Japan is sick, but once again people are becoming hopeful that it may at long last recover, mostly because a committed reformer named Heizo Takenaka now seems to be running the economic policy. But what policymakers and pundits fail to recognize -- or refuse to recognize -- is that economic policies per se will not reinvigorate Japan.
Japan's crisis is systemic, not cyclical. Debt, deflation and other maladies are purely symptoms of Japan's disease. The causes are a combination of institutional sclerosis, social anomie and gerontocratic governance.
For several decades after WWII the Japanese system worked remarkably well, not only in generating growth, but in providing high levels of education, long life expectancy, security, and other welfare benefits to its citizens. This system rested on three pillars: a cohesive political-industrial establishment, the mobilization of resources to achieve national economic ends and America's defensive shield. Almost immediately after defeat in WWII, Japan metamorphosed from being America's enemy into its pampered protg. This was "real geopolitik" in action. The Cold War, the rise of Maoist China, the Korean War all made Japan indispensable to America. Not only did the US provide military protection to Japan -- allowing Japan to concentrate on industrial goals -- but it also provided vast economic assistance, including massive technology transfers and, most important, opening up its market to Japanese exports while allowing Japan to protect its home market. Japan developed an "outward looking protectionist" strategy and structure. Unlike India or Brazil, which opted for inward-looking protectionism, select sectors of Japanese industry actively participated in international markets. Far ranging efforts were deployed to obtain technology transfers. The domestic market however was protected by a combination of industrial policy, cartels and a "Buy Japanese" mentality. As a "catch-up" strategy, it worked fantastically well.
By the mid-1980s Japan had more than caught up. The September 1985 New York Plaza Hotel meeting of US, European, and Japan's finance ministers -- a meeting where the yen was considerably re-valued -- symbolized a new era, and should have set in motion new policies in Japan. The problem was that alongside its outward-looking protectionist policy, Japan's establishment -- the national bureaucracy, the ruling Liberal Democratic Party, business, universities, and the media -- had fostered a corresponding ideological orthodoxy.
Instead of evolving as an open, liberal society, Japan had developed a closed mercantilist nationalism. This was reflected in an aggressive industrial machismo -- exports and outward investments reflect virility, in contrast to inward investments and imports -- and in various forms of chauvinism, illustrated by the book, The Japan That Can Say `No', (1988) co-authored by the current Governor of Tokyo, Shintaro Ishihara, and Sony founder Akio Morita.

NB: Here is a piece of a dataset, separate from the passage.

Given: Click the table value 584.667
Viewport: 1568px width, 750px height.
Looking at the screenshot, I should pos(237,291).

By the late 1980s the world was changing fast, but Japan refused to change. The country became characterized by immobility and atavism. Japanese institutions were archaic and pursued mistaken economic strategies and structures. But the illiberal nationalist ideological ethos that defined Japanese society brooked no genuine debate, let alone heterodox positions. Indeed, among Japan's most moribund institutions are its universities and media. Not only was there no new leadership, but the seniority system and the omnipresence of "senior advisors" continued to prevail throughout Japanese institutions. This ossification was driven by the rigid, conservative and gerontocratic nature of governance. So even as the Japanese tidal wave appeared poised to overwhelm the world economy in the late 1980s -- remember "Japan Inc"? -- the country was nearing collapse at home.

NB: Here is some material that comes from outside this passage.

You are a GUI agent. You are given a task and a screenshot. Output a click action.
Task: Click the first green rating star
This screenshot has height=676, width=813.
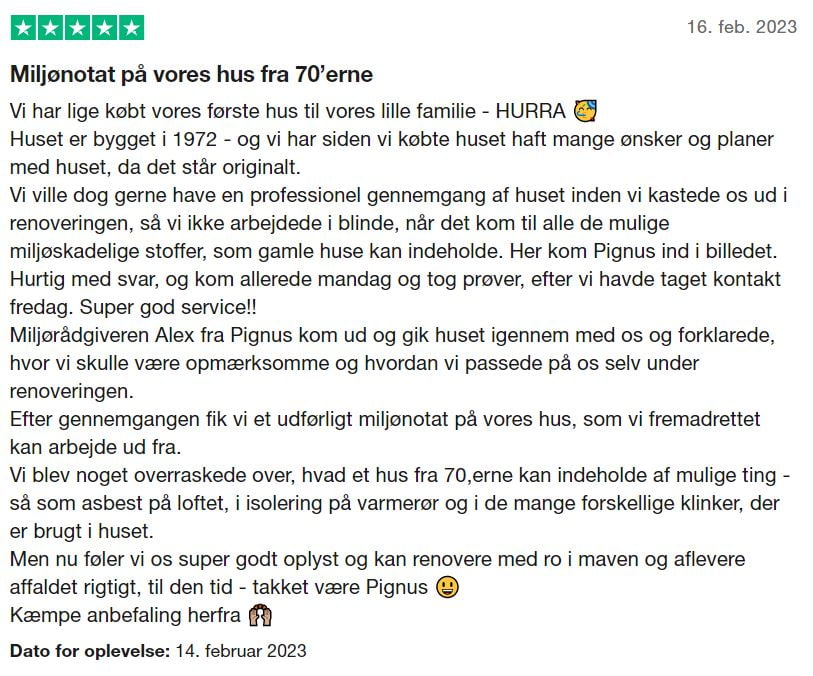click(23, 28)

Collapse it did, in 1991. But instead of reacting and adjusting, Japan went into denial and wasted a decade (and beyond) spinning its wheels in the sand. Policymakers, business leaders, academics and journalists refused to recognize the depth of their country's problems.
A day of reckoning came with the Kobe earthquake on 17 January 1995. As thousands died, the government froze, proving itself incapable of mounting an efficient rescue operation and displaying its ludicrous machismo by refusing the assistance of the US 7th Fleet. It was then that the Japanese people realized that "the emperor" (specifically the government) had no clothes. Today's deflation arises from the state of anomie in which Japan was plunged in the mid-1990s and from which it has not recovered. The Japanese have no confidence in the future because the establishment has lost all credibility and legitimacy. Yet that establishment remains doggedly entrenched in power, its mooted reforms little more than cosmetic: "re-arranging of deck chairs on the Titanic-Maru."
Strange to say, but the situation may get dramatically worse, not only economically, but also socially. The long-suffering Japanese tend to be more patient and disciplined than, say, Argentineans, but when social eruptions have occurred in Japanese history, they have been very violent. There is also a strong extremist political minority and a not-too-difficult to tap latent national chauvinism.
But a different scenario is possible: a reinvigorated, open post-industrial, globally-oriented Japanese society can be established on liberal political foundations. Realizing such a scenario will require thorough institutional renewal, rejuvenation of leadership at all levels, a radical change in national "mindset," and the opening up of Japan's economy and society to foreign influences and participation. The potential is there; there is a young generation of Japanese who harbour such a vision. They need every encouragement, for today's trends are frightening for Japan, for Asia, and for the world.